What this task involves
Retype only the lines from the top of the records to the line with "Task: Go to the Subscribers page", including that line but none of the pictures.

Data
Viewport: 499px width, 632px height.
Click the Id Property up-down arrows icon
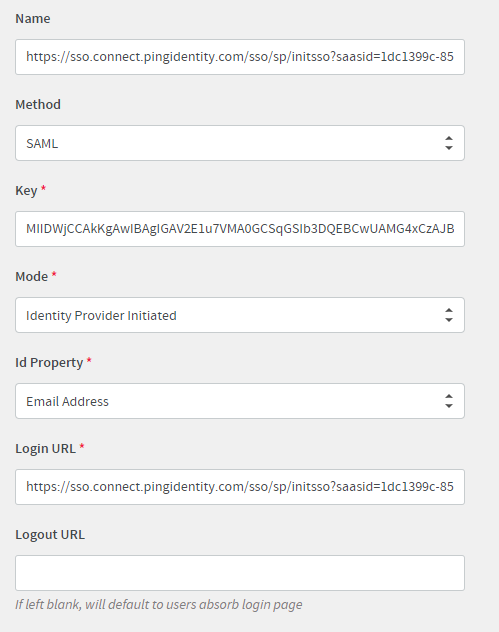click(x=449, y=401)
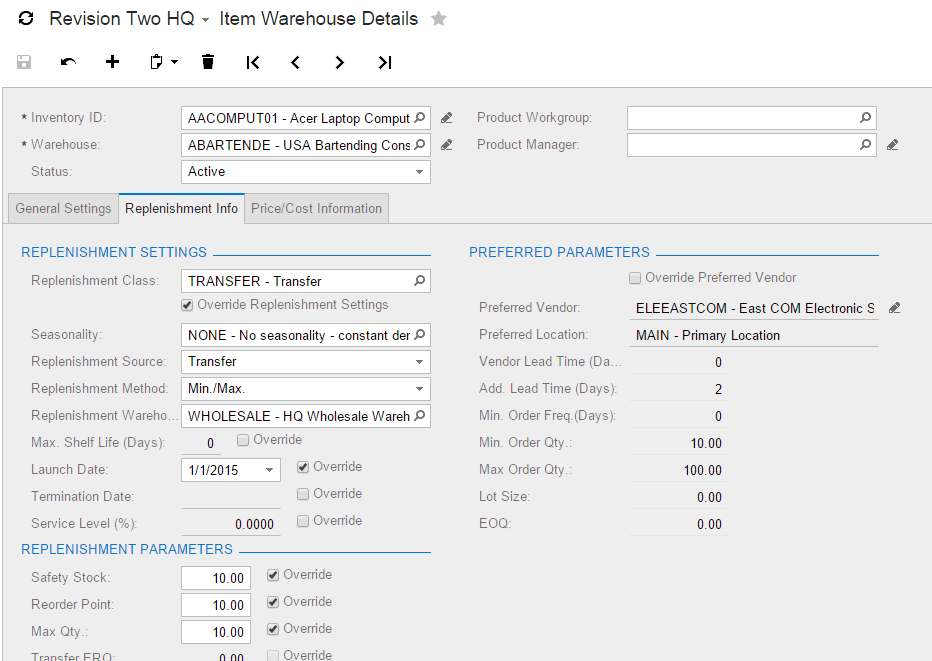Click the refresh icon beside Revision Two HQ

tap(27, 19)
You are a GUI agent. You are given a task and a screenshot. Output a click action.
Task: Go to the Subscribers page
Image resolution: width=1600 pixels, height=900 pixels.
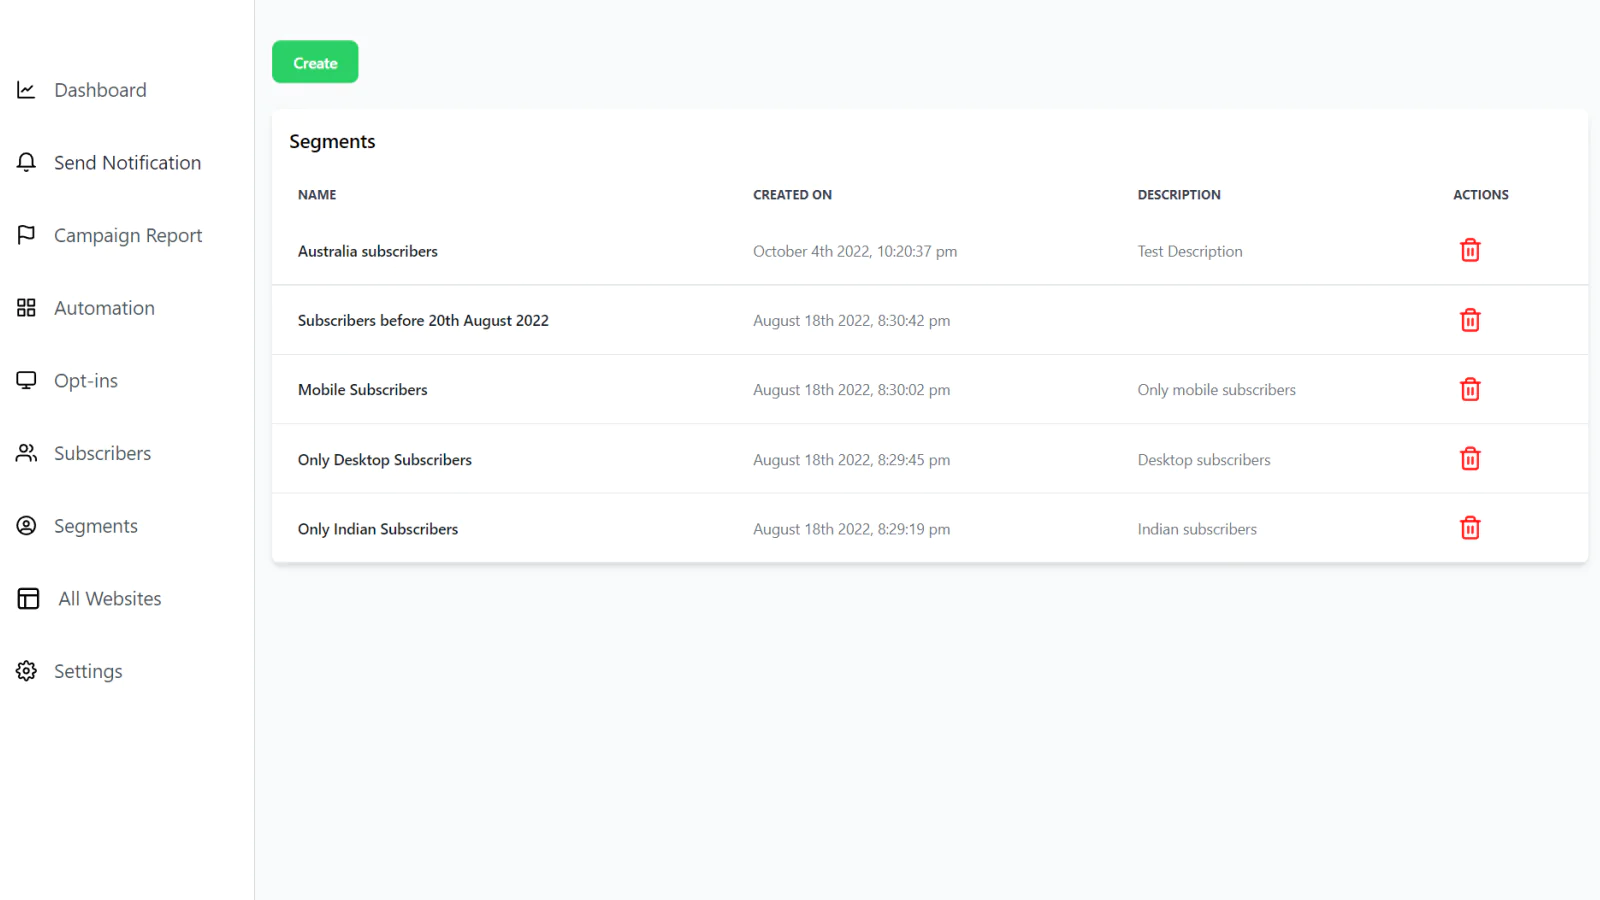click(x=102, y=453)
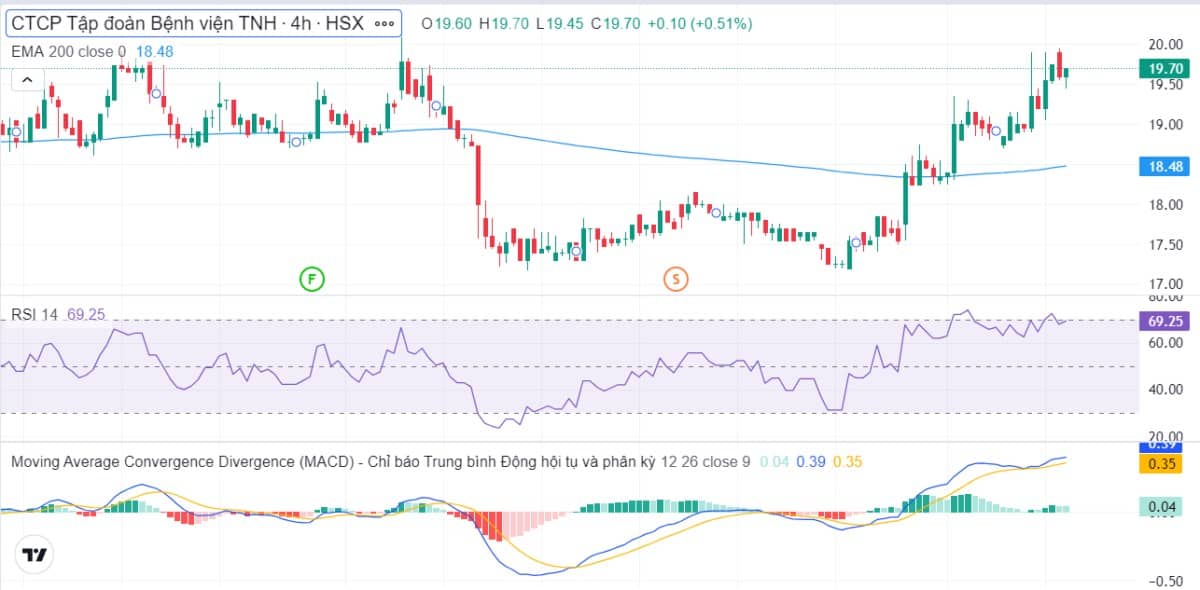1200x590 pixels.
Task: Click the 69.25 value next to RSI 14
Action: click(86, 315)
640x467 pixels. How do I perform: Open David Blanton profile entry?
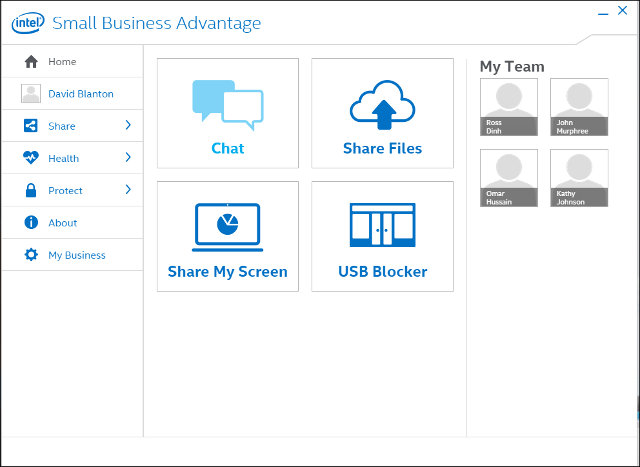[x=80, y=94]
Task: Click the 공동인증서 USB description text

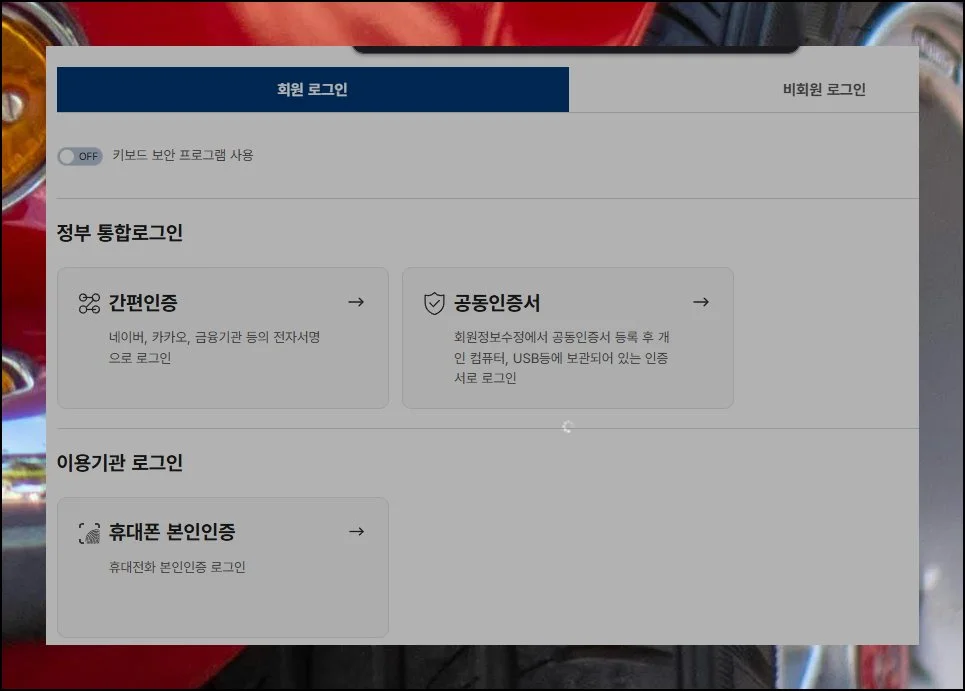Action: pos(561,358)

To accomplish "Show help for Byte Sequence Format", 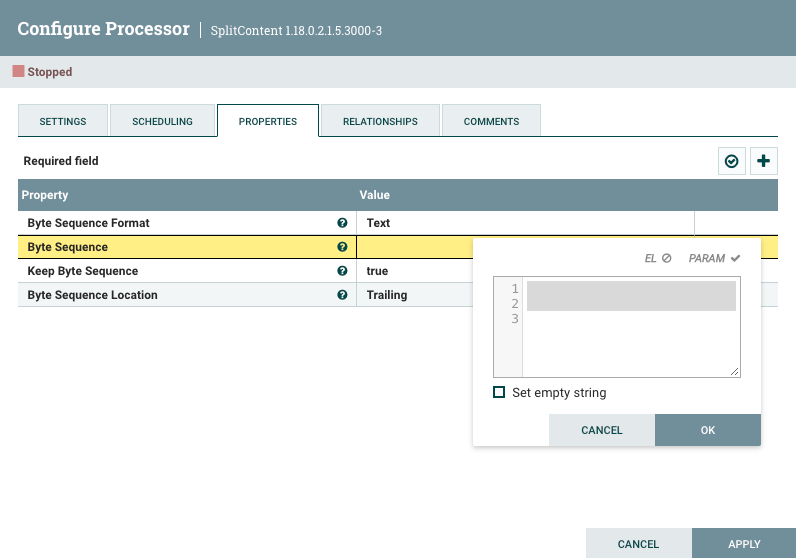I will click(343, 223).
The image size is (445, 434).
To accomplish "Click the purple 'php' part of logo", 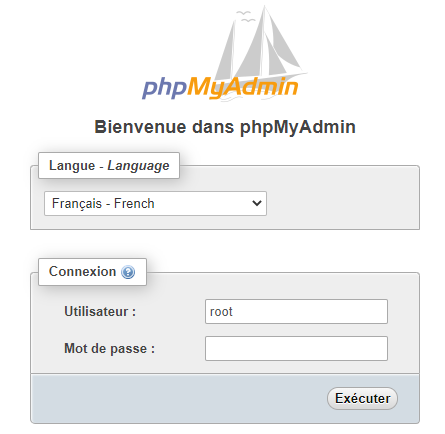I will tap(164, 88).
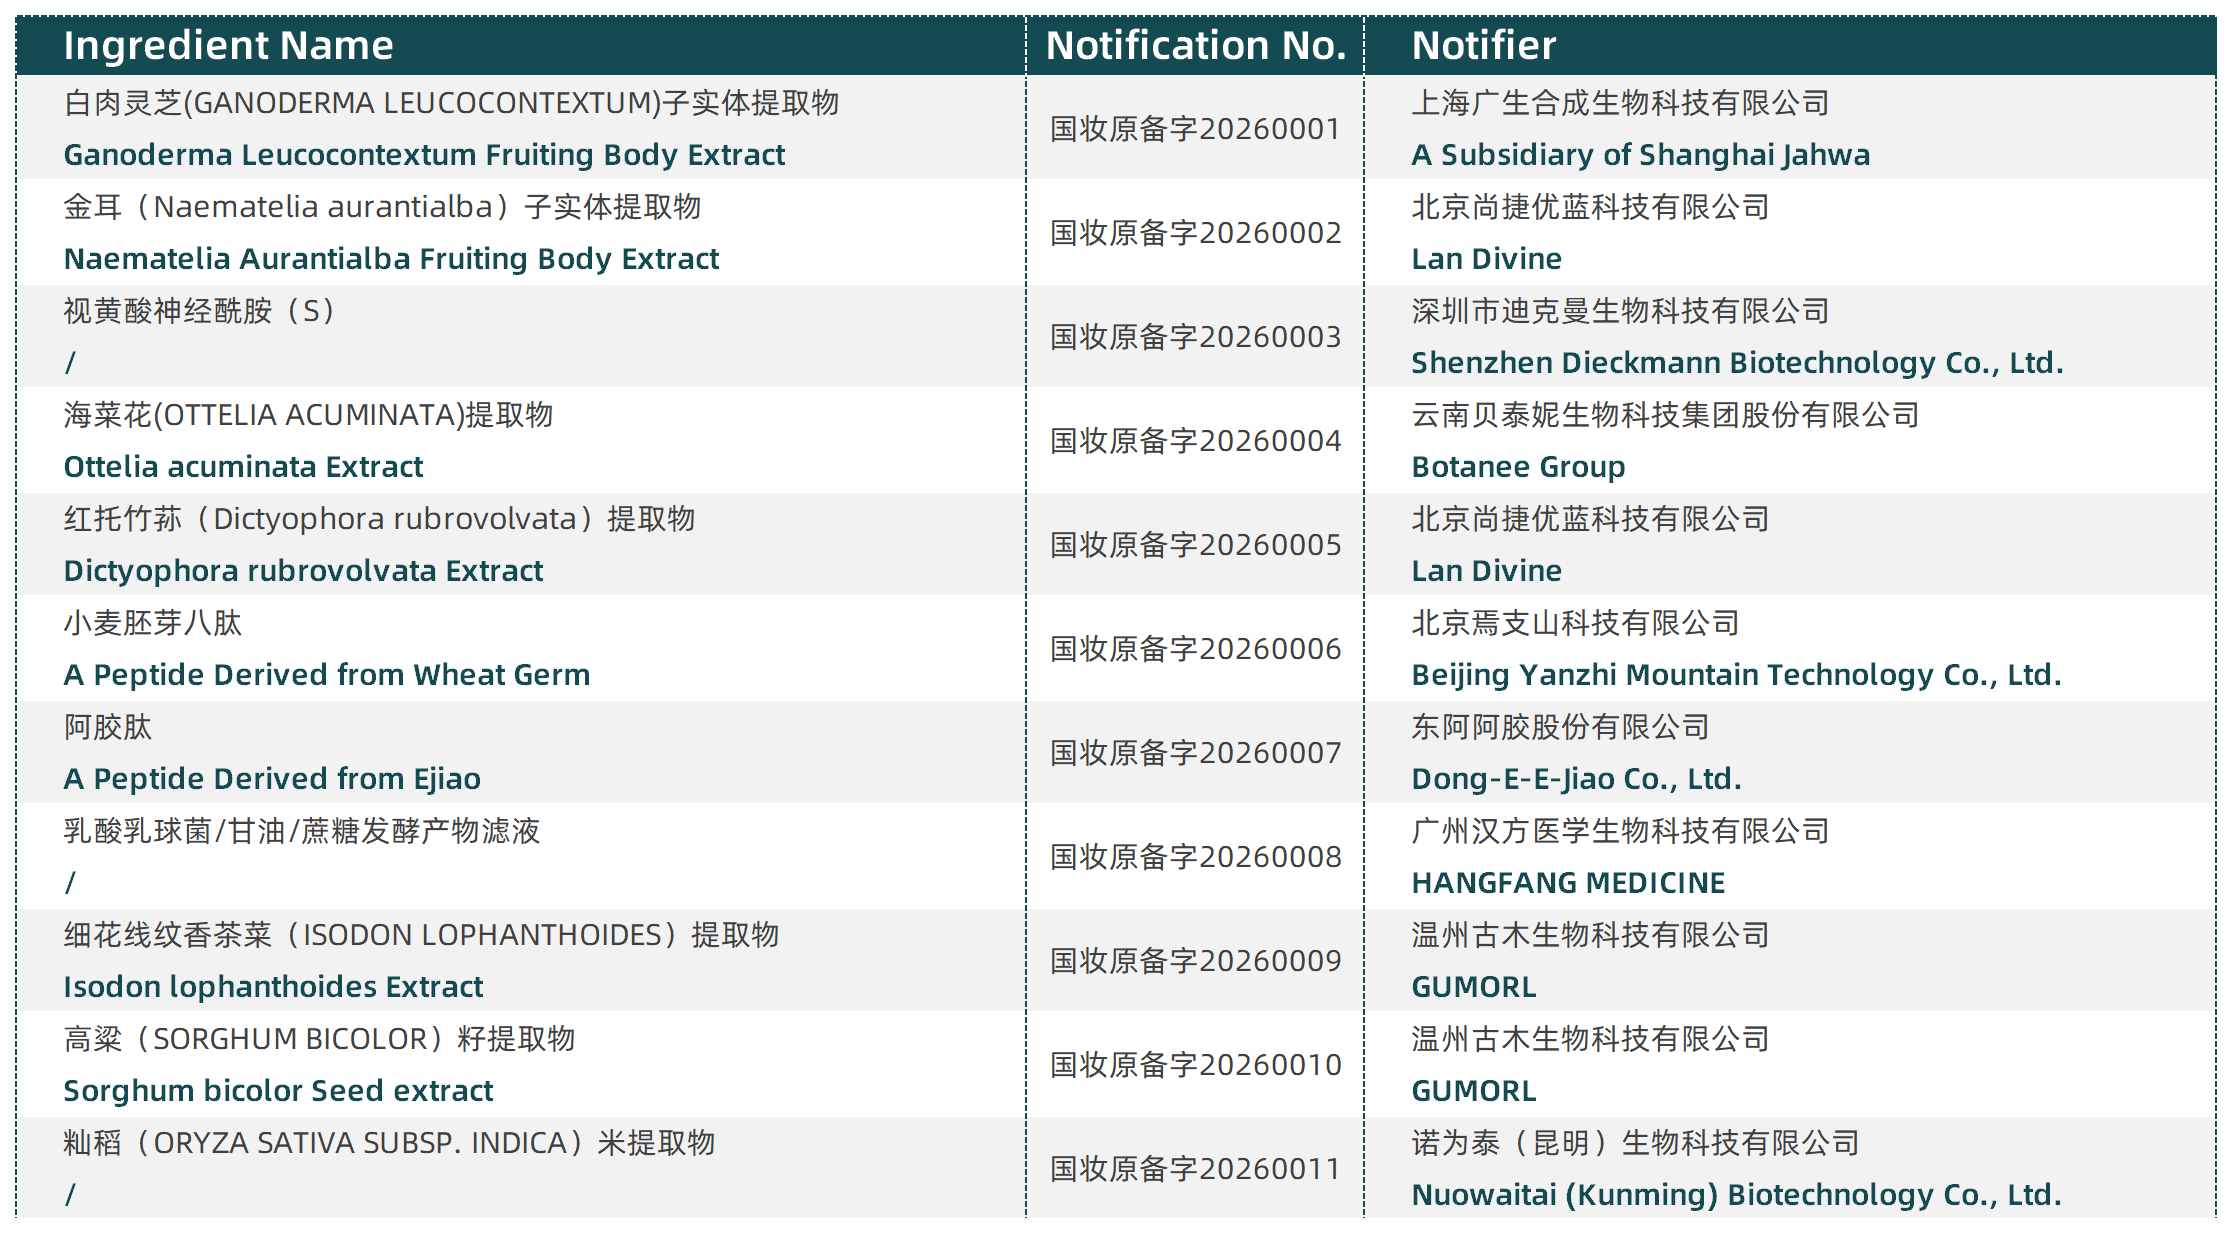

Finished exercise
Viewport: 499px width, 632px height.
Click the Id Property up-down arrows icon
click(x=449, y=401)
Click the refresh icon beside Revision Two HQ

tap(27, 19)
You are a GUI agent. You are given a task and a screenshot. Output a click action.
Task: Go to the Subscribers page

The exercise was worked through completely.